As we saw in Sunday’s responsive reading, compassion and the Golden Rule shows up across the world in a variety of ways. Armstrong highlights this connection, reminding us that compassion isn’t an anomaly, it’s a hallmark of being human. Armstrong may start with the world’s religions, but she then sets us on a journey that begins – and ultimately ends – with us. You see, this stuff is personal. It’s about you, and it’s about me. It’s about how I see myself and how I can be compassionate to myself, and how my understanding of myself as having inherent worth and dignity helps me see your inherent worth and dignity. It’s how my understanding of how little I actually know about other cultures, other situations, other ideas can be an opportunity to create space, connection, and lovingly take on a responsible search for truth and meaning.
And we see it reflected in our own Unitarian Universalist principles, which are a call to live a compassionate life – if we take them seriously.
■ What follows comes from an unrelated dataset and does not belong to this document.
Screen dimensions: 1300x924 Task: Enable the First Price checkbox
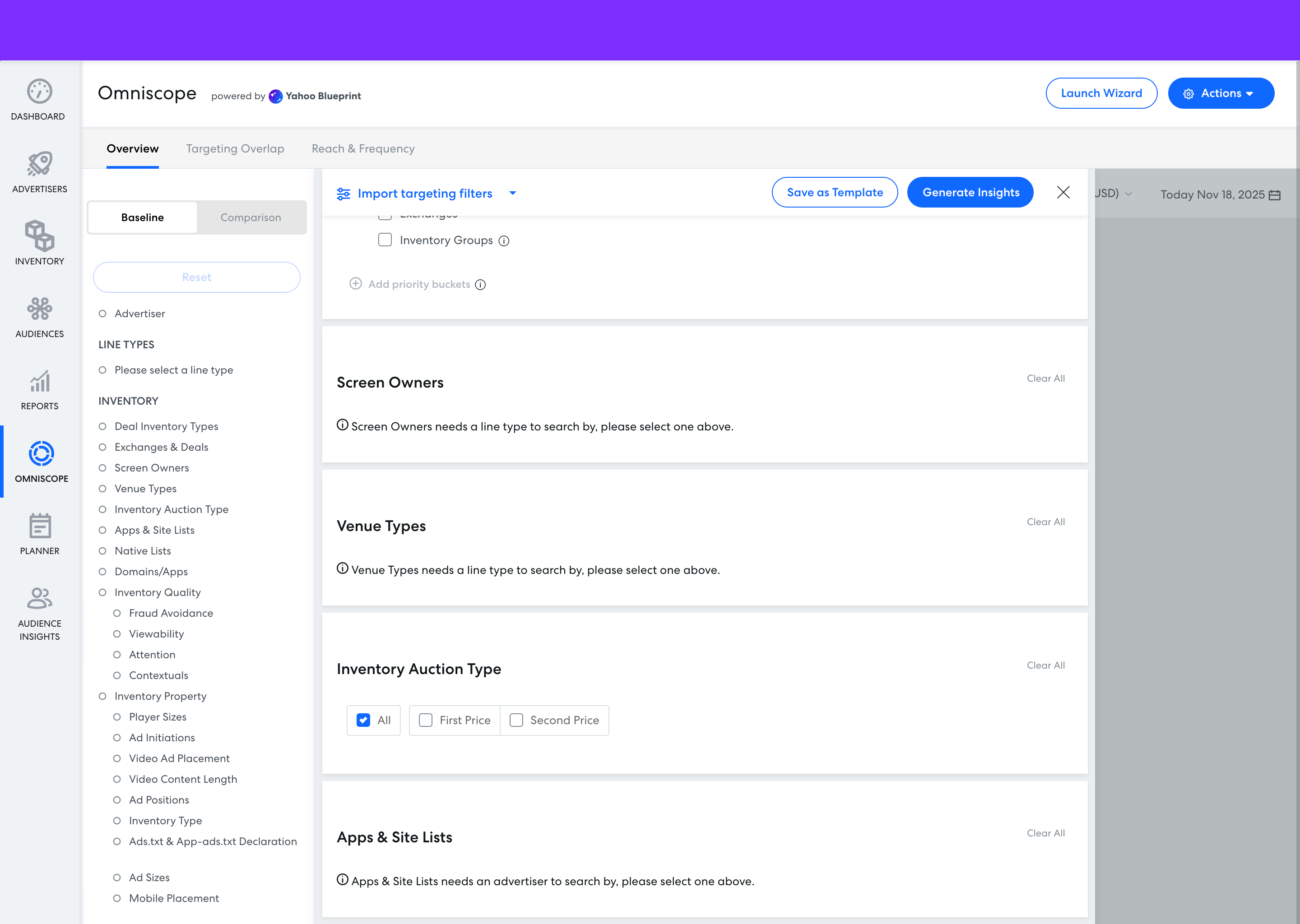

A compassionate life calls us to affirm and promote inherent worth, peace and justice, spiritual exploration, the search for truth and meaning, connection, interconnection, civic responsibility, and a sense of the interconnected world community – that includes the very earth itself.
Over and over again, we are reminded in these twelve steps how central compassion is – not just to us, but to everyone. We see it reflected in stories from around the world – passages from sacred text, from historical, from folktales, tall tales, fables, art, theatre, and literature. Each of them confirming – over and over again, with one clarion voice of humanity – that compassion must be at the center if we are to survive as a person, as group, as a community, as a world.
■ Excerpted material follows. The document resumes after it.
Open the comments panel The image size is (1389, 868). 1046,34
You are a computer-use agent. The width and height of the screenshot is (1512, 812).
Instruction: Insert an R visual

Below are three stories I particularly like, and I hope you find meaning in them as well. Please read them one at a time – and let the truths in those stories write compassion on the tablet of your heart.
A pupil asked a great teacher, “How do I find wisdom?” The teacher answered, “By good choices.” “And how do I make good choices?”, asked the pupil. “From experience”, said the teacher. “And how do I get experience?”, asked the student, “From bad choices”, said the teacher.
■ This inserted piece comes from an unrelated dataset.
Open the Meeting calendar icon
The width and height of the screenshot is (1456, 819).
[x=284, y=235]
Four pilgrims gathered together to peregrinate to India: a Persian, a Turk, a Greek and an Arab. The four pilgrims were resting by the shore of a river when there passed by a religious man, who, seeing that they were pilgrims, offered them some rupees so that they could get breakfast.
When the man had departed, the Persian said: “With this money I am going to buy angur so that we all can eat”. The Turk protested: “No way, we will buy unzum”, but the Greek replied bluntly: “Nothing of that; we’ll buy stafyllia”, while the Arab intervened to affirm: “We’re going to buy inab”.
At that moment all started to argue and even exasperated they turned to hit each other. But other peaceful pilgrim passed by there and tried to appease and reconcile them. “What is going on among you, good friends?” When they explained to him what’s happening, the man said: “Give me your money. I will go to the marketplace and will satisfy all of you.” He departed and, a little later, came back bringing a package with great amount of grapes. When the Persian saw them he exclaimed: “My angur!”, and the Turk: “My unzum!”, and the Greek: “My stafyllia!”, and the Arab: “My inab!”
The holy Buddha was sitting on the side of the road when a handsome young soldier walked by and seeing him said “you look like a pig”. The Buddha replied “and you look like a god”.
The soldier taken aback asked him what he meant be that. The Buddha replied that he sits all day contemplating god and so that is who he sees. “You, my friend, must be contemplating other things.”